Monday, October 19, 2015

Different English

I have lived in and traveled to a number of countries, and every day as part of my work I deal with people from countries I have not even been to yet.  We speak English to each other, but it's not the same English, it's different, and some of the differences are huge and can cause some comical misunderstandings.  People are usually not really aware that parts of their local version of English are so unique, until they find this out the hard way.

I'm outlining some examples that I have come across:

England... Burgers and patties, and burgers.

Everyone knows what a hamburger is, or often called simply 'a burger'.  Well, not really.   The Wikipedia description is 'a sandwich consisting of one or more cooked patties of ground meat, usually beef, placed inside a sliced bun'   That's all good and well, until you go to where English comes from: England.

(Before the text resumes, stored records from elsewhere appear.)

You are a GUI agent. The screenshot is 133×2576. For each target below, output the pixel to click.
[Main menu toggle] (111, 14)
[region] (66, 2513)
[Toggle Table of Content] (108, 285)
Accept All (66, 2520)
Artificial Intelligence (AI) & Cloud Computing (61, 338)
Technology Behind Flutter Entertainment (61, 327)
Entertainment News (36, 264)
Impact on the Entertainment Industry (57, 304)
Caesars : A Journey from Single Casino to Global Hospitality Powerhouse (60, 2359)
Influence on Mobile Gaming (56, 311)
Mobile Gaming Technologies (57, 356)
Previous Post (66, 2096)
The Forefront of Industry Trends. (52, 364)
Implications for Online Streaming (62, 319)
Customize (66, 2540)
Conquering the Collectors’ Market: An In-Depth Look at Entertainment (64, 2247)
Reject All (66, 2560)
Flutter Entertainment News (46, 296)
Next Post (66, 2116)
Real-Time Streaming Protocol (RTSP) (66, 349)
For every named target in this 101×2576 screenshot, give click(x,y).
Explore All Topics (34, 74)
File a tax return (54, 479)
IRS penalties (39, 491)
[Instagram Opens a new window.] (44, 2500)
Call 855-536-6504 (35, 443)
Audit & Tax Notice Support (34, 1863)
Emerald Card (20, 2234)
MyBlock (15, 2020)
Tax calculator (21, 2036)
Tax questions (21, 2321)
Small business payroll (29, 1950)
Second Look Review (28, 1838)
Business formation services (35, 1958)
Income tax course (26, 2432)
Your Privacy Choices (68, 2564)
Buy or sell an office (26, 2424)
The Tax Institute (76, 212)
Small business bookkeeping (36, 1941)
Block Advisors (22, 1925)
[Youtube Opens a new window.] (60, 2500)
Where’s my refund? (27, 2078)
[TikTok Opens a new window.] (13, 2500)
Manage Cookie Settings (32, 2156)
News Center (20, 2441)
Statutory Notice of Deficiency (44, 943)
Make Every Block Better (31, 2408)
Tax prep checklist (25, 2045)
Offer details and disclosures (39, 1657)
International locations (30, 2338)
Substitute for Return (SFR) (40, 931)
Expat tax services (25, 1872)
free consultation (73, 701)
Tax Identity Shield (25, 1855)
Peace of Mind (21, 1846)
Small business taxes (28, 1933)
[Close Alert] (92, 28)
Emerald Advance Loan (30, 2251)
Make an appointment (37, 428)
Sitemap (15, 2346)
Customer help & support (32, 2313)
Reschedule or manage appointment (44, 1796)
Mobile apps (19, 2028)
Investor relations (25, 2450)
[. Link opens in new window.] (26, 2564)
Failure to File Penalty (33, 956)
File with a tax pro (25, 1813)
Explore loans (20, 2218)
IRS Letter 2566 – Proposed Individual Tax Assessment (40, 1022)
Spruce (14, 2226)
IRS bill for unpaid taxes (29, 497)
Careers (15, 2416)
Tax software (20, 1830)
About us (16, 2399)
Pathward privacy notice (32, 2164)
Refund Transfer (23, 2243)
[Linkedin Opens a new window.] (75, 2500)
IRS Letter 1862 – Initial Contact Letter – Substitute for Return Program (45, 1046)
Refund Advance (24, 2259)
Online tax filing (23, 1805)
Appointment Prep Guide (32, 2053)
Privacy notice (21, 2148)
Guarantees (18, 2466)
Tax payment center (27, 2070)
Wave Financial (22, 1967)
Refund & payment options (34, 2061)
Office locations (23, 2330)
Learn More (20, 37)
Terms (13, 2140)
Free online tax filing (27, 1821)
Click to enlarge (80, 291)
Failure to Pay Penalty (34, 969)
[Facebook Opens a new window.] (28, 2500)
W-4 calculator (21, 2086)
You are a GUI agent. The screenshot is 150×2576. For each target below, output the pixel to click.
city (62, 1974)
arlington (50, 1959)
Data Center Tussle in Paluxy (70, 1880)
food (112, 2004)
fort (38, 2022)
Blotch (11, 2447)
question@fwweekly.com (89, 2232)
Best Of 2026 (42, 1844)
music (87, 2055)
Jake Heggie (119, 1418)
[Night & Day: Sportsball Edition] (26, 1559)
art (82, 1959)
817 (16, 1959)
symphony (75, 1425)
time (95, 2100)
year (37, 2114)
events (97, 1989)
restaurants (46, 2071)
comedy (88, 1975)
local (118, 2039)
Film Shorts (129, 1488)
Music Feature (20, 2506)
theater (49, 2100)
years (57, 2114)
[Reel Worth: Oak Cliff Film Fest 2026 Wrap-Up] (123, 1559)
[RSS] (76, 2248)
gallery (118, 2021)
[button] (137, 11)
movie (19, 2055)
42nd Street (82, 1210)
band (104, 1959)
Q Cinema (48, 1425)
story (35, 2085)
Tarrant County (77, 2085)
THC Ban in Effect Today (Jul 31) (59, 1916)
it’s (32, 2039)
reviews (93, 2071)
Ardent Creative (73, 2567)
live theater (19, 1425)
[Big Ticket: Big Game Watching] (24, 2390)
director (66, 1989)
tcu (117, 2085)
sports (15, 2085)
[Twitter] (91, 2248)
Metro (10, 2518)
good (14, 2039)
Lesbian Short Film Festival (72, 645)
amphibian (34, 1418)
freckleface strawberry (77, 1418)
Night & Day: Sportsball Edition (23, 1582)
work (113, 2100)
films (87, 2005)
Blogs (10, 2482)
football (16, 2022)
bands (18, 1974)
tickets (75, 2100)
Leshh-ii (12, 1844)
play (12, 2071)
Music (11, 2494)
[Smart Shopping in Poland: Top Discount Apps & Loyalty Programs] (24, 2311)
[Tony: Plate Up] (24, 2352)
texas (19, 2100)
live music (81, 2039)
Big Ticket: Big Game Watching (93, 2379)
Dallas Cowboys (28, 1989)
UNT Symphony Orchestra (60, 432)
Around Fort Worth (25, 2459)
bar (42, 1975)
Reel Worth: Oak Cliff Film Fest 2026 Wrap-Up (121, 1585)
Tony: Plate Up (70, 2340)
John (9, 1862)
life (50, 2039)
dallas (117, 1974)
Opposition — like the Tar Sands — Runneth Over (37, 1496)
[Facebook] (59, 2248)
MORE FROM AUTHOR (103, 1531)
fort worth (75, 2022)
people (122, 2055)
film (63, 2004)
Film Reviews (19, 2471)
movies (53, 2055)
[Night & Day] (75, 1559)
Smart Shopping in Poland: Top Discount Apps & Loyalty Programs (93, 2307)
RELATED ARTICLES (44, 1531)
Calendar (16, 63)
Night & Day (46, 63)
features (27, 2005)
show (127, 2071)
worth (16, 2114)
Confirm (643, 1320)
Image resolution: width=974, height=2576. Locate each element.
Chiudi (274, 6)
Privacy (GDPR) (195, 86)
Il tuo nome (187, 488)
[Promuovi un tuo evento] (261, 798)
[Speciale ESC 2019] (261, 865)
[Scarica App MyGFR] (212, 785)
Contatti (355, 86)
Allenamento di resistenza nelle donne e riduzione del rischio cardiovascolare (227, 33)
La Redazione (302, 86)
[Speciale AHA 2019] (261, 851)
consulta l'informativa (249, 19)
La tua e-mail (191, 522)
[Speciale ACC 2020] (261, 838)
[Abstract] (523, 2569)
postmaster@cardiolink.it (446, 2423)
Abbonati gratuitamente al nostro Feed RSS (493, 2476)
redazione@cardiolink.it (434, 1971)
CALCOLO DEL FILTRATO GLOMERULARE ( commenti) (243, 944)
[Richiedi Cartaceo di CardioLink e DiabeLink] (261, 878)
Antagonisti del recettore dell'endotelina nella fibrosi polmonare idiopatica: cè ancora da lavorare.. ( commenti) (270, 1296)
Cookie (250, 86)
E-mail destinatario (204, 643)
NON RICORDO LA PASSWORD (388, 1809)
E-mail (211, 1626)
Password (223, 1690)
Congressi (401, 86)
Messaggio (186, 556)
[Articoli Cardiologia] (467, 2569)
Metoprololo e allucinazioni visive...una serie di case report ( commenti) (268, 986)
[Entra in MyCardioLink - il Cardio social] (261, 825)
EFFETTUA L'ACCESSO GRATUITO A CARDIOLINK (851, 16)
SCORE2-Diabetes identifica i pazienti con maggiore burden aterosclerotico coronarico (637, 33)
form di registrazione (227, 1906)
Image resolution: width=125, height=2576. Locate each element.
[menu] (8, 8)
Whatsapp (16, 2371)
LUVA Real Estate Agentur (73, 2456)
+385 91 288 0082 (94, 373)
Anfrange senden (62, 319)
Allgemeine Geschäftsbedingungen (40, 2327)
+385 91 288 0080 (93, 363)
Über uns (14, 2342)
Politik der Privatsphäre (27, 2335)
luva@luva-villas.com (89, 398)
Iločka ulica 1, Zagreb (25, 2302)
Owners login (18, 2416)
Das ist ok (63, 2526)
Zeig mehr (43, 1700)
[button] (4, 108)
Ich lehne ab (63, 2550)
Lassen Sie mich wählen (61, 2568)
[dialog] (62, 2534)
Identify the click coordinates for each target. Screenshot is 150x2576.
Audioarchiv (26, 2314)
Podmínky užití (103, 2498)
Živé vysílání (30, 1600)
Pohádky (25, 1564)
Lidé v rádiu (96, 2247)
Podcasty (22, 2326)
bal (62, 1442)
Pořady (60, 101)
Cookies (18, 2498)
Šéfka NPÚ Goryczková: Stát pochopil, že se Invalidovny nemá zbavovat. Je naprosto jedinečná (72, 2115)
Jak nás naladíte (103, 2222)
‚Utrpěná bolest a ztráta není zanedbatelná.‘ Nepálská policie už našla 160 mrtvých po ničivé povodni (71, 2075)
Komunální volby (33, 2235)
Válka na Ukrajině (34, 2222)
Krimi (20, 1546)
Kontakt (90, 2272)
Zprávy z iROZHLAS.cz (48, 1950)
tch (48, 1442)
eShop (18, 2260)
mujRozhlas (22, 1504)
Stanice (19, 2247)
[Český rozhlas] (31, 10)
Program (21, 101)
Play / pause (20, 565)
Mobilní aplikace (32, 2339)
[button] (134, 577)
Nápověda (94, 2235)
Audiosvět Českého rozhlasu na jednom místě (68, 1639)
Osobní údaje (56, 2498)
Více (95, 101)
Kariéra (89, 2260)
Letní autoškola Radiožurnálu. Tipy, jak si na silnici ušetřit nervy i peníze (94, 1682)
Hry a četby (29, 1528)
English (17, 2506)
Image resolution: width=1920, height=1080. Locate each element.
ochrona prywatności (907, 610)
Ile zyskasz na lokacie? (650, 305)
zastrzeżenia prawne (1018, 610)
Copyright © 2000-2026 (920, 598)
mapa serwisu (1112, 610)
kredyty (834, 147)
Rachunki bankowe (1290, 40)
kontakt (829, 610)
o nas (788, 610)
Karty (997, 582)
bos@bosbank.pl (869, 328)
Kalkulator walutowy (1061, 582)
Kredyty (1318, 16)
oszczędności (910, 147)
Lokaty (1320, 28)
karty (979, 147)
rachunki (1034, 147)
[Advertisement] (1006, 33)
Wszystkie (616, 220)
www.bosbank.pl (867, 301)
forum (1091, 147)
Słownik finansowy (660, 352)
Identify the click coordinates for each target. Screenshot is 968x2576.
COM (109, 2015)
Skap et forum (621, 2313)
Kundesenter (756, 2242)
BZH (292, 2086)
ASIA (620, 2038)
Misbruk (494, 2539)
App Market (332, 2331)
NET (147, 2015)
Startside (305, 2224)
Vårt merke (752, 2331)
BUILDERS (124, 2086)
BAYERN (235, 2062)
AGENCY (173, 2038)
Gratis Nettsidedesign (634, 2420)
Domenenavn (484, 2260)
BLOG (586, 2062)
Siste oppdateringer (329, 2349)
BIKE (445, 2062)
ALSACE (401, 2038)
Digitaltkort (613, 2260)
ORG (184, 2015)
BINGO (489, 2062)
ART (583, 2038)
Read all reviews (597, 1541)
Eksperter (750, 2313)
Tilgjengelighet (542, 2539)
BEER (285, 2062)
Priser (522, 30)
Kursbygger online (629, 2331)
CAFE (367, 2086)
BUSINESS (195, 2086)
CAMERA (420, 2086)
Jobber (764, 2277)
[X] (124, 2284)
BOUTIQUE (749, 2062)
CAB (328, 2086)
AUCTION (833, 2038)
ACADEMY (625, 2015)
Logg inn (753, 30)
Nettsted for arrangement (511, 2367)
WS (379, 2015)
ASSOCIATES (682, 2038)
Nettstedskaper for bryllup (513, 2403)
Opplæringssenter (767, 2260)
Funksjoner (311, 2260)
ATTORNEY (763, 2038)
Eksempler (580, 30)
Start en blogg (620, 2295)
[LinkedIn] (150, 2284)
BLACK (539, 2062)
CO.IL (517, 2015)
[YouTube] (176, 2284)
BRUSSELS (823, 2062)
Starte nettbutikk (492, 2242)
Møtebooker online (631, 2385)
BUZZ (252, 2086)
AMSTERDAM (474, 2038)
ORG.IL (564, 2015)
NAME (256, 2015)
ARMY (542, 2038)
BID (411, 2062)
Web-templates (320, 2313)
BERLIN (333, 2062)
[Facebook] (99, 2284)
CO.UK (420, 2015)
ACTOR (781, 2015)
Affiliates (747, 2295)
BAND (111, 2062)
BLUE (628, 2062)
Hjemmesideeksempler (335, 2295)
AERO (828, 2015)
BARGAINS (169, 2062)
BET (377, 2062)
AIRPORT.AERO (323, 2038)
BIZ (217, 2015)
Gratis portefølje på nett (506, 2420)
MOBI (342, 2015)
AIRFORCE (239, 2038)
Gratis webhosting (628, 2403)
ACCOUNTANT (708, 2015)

USA: What do you call that piece of meat inside of your burger?
England: A burger.
USA: So, you have a burger inside of your burger?
England: yes.
USA: Does the burger inside of your burger have a patty inside of it?
England: No, and what is a patty?

Very confusing, and then they'll tell you that they eat tea.

India... Metamorphosis involved in communication

Most countries have people saying things to other people, and then those people will reply to them. In India they have complex religious beliefs and rituals, and it seems to appear that they attempt to communicate with people who are likely reincarnated versions of themselves.  This leaves the option open of reversing the reincarnation to communicate back to their former selves.  Yeah, it's complicated.

India: The document you have requested is attached.  Revert to me if you have any questions.
England: I have a question, but I don't think I evolved from being 'you' into being 'me' and I don't have the ability to reverse this evolution to be able to transform back into you.  I suppose if I was able to turn back into you, I will also possess the answers you have.  I think I am stuck with having to reply to you with a question instead.

Well, perhaps they are confusing the world 'revert' with the word 'reply'

South Africa... Goodbye, in the meantime

South Africans are aware of a lot of some of their common unique expressions, like 'howzit' and their word for traffic lights, which they call 'robots'  However, many of them are not aware that the phrase 'so long' only means something similar to 'goodbye' to the rest of the world.

South Africa: Good day sir, table for two?
England: Yes, please.
South Africa: Smoking or non smoking?
England: Non smoking
South Africa: Here you go, would you like to order drinks so long while you look at the menu?

Now to Mr England above, it comes across like the following:
South Africa: Here you go, would you like to order drinks, Goodbye! while you look at the menu?